Início produção em Libra aguarda recuperação de equipamentos e licença, diz Petrobras

RIO DE JANEIRO (Reuters) - A Petrobras não tem ainda uma data para o início da produção no prospecto de Libra, no pré-sal da Bacia de Santos, após um problema em um equipamento adiar o prazo para a operação, anteriormente previsto para este mês, afirmou nesta sexta-feira a petroleira estatal.

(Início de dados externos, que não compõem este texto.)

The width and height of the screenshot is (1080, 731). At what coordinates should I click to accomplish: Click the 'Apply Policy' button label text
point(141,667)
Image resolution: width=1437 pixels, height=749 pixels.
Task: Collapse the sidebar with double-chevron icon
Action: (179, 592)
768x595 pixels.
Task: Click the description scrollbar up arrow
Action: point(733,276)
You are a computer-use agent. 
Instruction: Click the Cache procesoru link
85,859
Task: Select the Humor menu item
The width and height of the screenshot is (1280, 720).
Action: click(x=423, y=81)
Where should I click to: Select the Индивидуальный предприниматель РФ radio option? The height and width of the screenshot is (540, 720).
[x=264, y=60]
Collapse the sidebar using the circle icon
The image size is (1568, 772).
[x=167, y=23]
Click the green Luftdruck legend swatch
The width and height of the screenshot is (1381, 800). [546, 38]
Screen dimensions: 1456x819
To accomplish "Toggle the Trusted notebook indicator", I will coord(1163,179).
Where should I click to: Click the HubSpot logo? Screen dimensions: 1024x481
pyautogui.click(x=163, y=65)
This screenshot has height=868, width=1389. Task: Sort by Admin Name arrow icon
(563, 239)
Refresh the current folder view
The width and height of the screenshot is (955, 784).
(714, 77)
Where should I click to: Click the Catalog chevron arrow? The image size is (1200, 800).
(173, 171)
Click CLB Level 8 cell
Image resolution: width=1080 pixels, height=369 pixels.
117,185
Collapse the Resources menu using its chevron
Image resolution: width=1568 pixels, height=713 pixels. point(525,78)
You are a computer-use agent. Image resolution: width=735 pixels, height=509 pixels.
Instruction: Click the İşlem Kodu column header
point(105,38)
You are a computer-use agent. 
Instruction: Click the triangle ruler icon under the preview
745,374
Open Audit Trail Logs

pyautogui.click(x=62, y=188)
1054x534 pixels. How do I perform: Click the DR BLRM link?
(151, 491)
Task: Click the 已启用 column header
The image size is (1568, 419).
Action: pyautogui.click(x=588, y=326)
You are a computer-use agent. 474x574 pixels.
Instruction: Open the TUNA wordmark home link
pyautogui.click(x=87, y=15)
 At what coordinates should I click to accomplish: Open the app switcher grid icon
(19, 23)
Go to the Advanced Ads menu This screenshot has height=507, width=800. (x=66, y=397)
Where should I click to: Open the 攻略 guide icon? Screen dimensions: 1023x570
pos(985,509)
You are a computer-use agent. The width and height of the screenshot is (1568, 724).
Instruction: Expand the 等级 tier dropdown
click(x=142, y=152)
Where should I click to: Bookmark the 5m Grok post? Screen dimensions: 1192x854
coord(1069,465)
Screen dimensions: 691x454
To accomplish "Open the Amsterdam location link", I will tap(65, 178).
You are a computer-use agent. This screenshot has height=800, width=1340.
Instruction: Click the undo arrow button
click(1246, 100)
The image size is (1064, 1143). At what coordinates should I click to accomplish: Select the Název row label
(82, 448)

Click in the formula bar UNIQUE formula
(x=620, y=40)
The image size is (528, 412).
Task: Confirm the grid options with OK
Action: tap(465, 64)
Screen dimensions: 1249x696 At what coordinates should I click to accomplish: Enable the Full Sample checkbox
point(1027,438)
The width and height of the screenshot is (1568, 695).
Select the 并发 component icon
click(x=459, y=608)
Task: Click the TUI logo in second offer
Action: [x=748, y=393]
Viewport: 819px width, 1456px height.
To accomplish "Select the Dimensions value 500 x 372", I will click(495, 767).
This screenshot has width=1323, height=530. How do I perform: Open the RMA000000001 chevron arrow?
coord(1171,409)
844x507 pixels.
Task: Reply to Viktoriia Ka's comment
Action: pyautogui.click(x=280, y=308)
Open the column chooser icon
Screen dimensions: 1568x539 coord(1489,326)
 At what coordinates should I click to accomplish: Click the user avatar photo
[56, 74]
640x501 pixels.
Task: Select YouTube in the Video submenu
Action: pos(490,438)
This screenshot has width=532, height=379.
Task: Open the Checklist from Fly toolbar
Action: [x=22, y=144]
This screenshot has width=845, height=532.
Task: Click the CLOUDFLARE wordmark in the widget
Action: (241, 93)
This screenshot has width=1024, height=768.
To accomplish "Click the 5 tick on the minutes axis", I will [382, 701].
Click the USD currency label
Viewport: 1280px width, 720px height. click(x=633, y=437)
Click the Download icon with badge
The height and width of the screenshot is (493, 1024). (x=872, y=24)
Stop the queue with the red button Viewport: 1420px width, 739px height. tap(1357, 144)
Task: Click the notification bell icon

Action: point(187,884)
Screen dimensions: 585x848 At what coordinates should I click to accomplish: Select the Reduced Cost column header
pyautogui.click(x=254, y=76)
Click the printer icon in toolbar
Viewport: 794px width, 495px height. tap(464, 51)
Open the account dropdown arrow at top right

Libra, considerada uma das áreas mais promissoras do Brasil, foi leiloada na primeira rodada sob regime de partilha de produção no Brasil, em 2013, e entraria em julho em Teste de Longa Duração (TLD). A produção estimada para o teste é de 30 mil barris de petróleo por dia.

O atraso da produção ocorreu devido a uma falha durante a manipulação de um equipamento chamado Umbilical Eletro Hidráulico (UEH) do poço 3-RJS-739A, que causou a queda do equipamento e do cabo de aço de um guincho responsável pela operação no mar.

O problema foi relatado na véspera durante um evento do setor pelo presidente da Pré-Sal Petróleo S.A. (PPSA), Ibsen Flores, que dirige a empresa estatal responsável por gerir os contratos do pré-sal.

Libra é operado pela Petrobras, que tem como sócias na área a anglo-holandesa Shell, a francesa Total e as chinesas CNPC e Cnooc.

Os umbilicais eletro hidráulicos, segundo a Petrobras, são conjuntos de mangueiras e cabos elétricos, utilizados para operar remotamente equipamentos e válvulas submarinas, injetar produtos químicos e monitorar parâmetros de temperatura e pressão de poços.

“O umbilical já foi recuperado e as operações para recuperação do cabo de aço estão programadas para acontecer nos próximos dias”, afirmou a empresa.

Segundo a Petrobras, não houve danos a pessoas, ao meio ambiente e à embarcação responsável pela instalação dos umbilicais.

No entanto, aconteceram algumas avarias no sistema necessário para a manipulação do equipamento e a empresa já iniciou ações para recuperação desse sistema.

“A definição da nova data para o primeiro óleo de Libra ainda depende do retorno à operação do sistema de ‘pull-in’ do FPSO Pioneiro de Libra, da reprogramação das atividades de interligação dos poços e da Licença de Operação (LO) a ser emitida pelo Ibama”, afirmou a Petrobras, em nota.

Os dois poços que fazem parte do TLD, o produtor 3-RJS-739A e o injetor 3-RJS-742, já estão completados, aguardando apenas a interligação ao FPSO Pioneiro de Libra.

Atualmente, o consórcio responsável por Libra tem até o fim deste ano para declarar a comercialidade do prospecto à Agência Nacional do Petróleo, Gás Natural e Biocombustíveis (ANP).